The four pirates are led by a young man named Muse, who is played by a first-time Somali-born actor named Barkhad Abdi. Gaunt and watchful, Abdi is a mesmerising screen presence, exuding a sense of fearlessness and menace as soon as he steps on board the ship, and engaging in some absorbing one-on-one standoffs with Hanks. The film draws parallels between these two captains, one young and one old, from vastly different backgrounds, and both trying to gain the advantage in this life-or-death power struggle. The first half of the film plays as a game of cat-and-mouse, as Phillips attempts to improvise ways to distract the pirates, and to protect his crew who are hidden in the tanker's various dark corners, while Muse's suspicion increases and the anger of his fellow pirates grows.
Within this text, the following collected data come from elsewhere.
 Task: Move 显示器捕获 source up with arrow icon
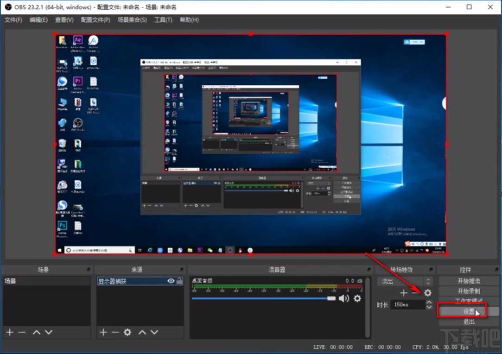[x=141, y=332]
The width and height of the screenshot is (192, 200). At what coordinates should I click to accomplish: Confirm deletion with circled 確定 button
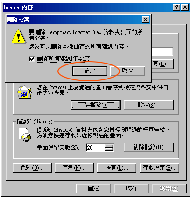[90, 71]
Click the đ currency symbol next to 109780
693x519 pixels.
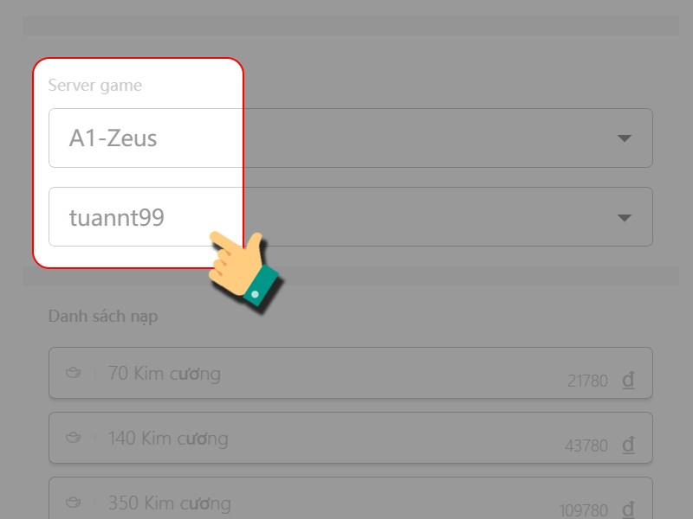(x=629, y=509)
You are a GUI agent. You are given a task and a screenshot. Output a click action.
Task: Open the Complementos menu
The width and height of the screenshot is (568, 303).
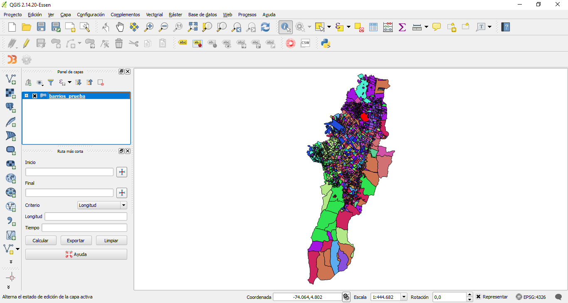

Hanks and Abdi make their confrontations sizzle, but the film still lacks the sense of intimate danger and urgency that I was anticipating.
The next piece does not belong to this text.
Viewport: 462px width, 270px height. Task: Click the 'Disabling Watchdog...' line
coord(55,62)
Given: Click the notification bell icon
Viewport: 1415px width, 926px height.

Captain Phillips really finds the unpredictable explosiveness that defines Greengrass at his best when the captain is taken hostage by the pirates in that tiny vessel, and the hyperactive handheld camerawork of Barry Ackroyd makes us feel the desperation and knife-edge tension within that location. Working seamlessly together, Greengrass, Ackroyd and editor Christopher Rouse create a sense of chaos while never allowing us to lose our sense of what is happening to whom, and where. In the second half of Captain Phillips, Greengrass orchestrates action both within the lifeboat and on the deck of the warships from which the Navy will launch their assault, and with each cut he ratchets up the tension and emotion.
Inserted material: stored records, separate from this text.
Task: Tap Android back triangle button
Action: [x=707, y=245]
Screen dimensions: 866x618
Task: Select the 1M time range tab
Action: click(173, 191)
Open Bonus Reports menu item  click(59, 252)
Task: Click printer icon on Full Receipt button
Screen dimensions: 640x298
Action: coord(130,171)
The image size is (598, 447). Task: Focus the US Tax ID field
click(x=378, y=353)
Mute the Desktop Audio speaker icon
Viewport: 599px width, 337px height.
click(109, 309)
A lot of the film's emotion comes from Tom Hanks too. His performance here presents Captain Phillips as a pragmatic, resourceful individual whose mind is always racing to analyse a situation and work out what the best course of action might be. Even when he is in a high-pressure situation, with a gun pointed at his head and people screaming at him from every angle, we can see Hanks' mind at work behind his eyes – looking for a strategy, pondering the right words to say, figuring out how to survive. However, all of Phillips' experiences gradually take their toll and the cumulative emotional weight of what he has been through eventually spills over in the film's final five minutes, in one of the most extraordinary pieces of acting Hanks has ever produced. It is this climax that elevates Captain Phillips from an exemplary piece of thriller filmmaking into something much deeper and more resonant.